Thursday, April 9, 2009

When more is definitely less

First, some background: We are creating a user behavior table that captures our web user's actions. Imagine a table made of columns (session_key, event_key, date_time_key). Events are of the type "user logs in", "user does a search", "user make a form error", "user clicks on a result", and many others.

And I told my boss that we want to keep the granularity of user behavior (the various events) roughly consistent. To give a hypothetical and silly example- if I build a table that tracks people as they go through their day: "get up", "drive to work", "waste time on web", "lunch", "drive back", "pick child from daycare": it seems like a bad idea to have events that are much more granular - say, "take deep breath".

But why is it bad? The argument from a disk space perspective is easy, but there is something else.

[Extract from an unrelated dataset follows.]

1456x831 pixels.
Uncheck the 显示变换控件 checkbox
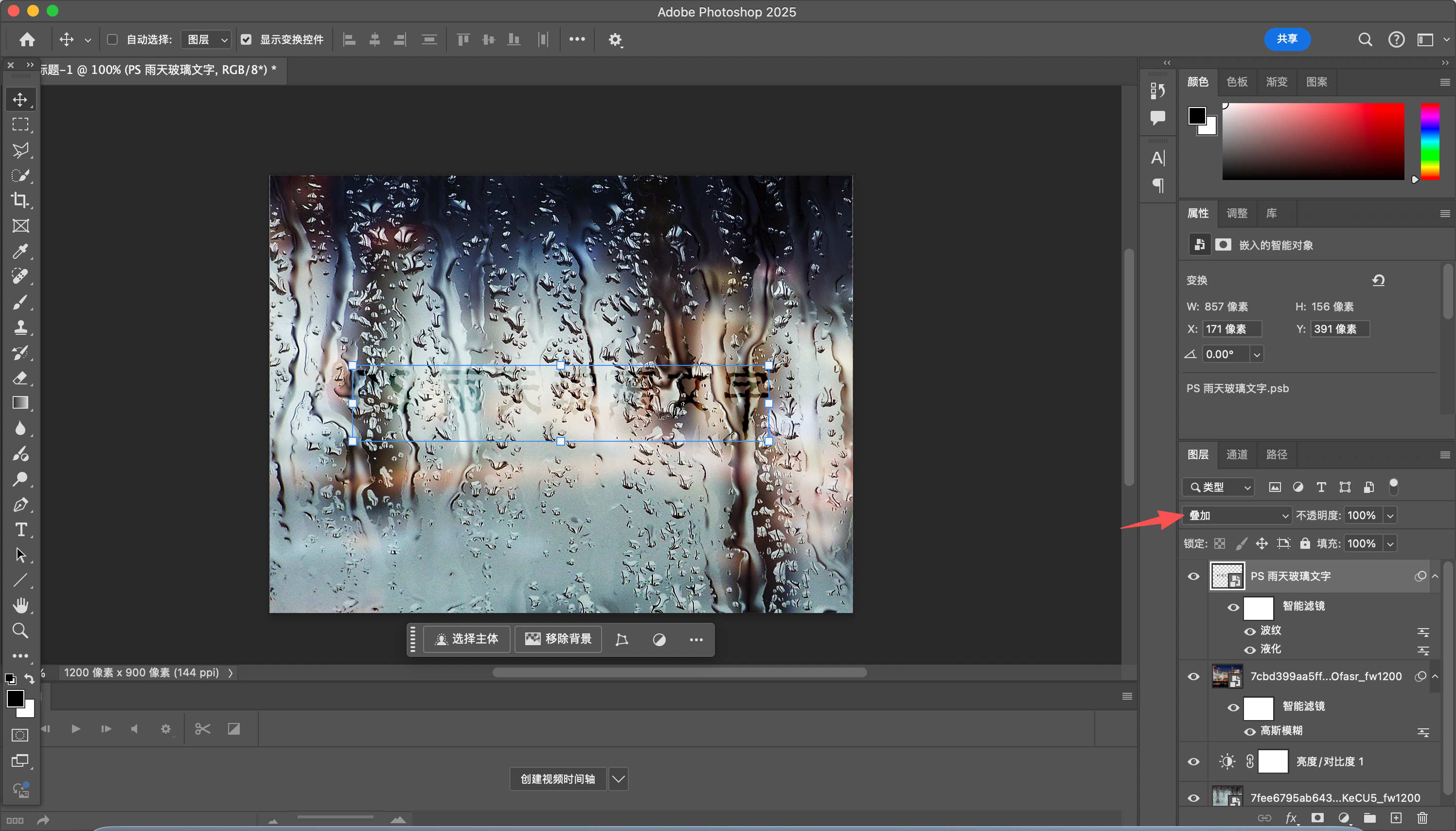pos(247,39)
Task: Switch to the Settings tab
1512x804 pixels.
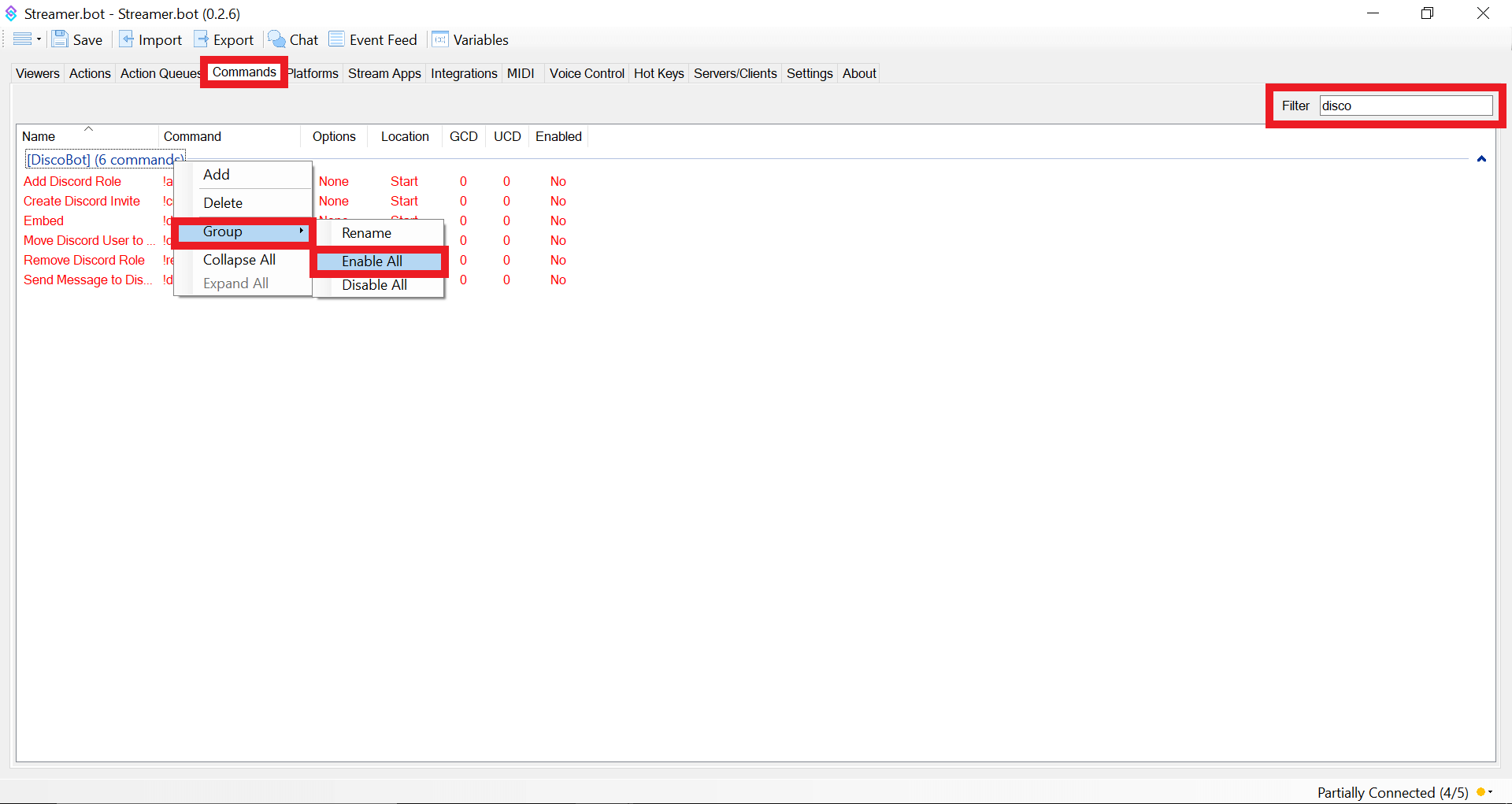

The basic query against this table is “give me sessions that did event X, followed by Y , immediately followed by Z. The problem is in the immediately part. A query system needs to handle exceptions (event Z is not deemed immediately after Y if there are intermediate events a,b,c; Z is deemed immediately after Y even if there are intermediate events e, f,g, h. Further, such exception lists can vary for different pairs of events.

The greater the number of trivial events that are recorded, the more invoved the management of these exception lists, more the mistakes in analysis.

...adding, that current BI/OLAP tools cannot do any kind of chronology, much less distinguish immediate chronology.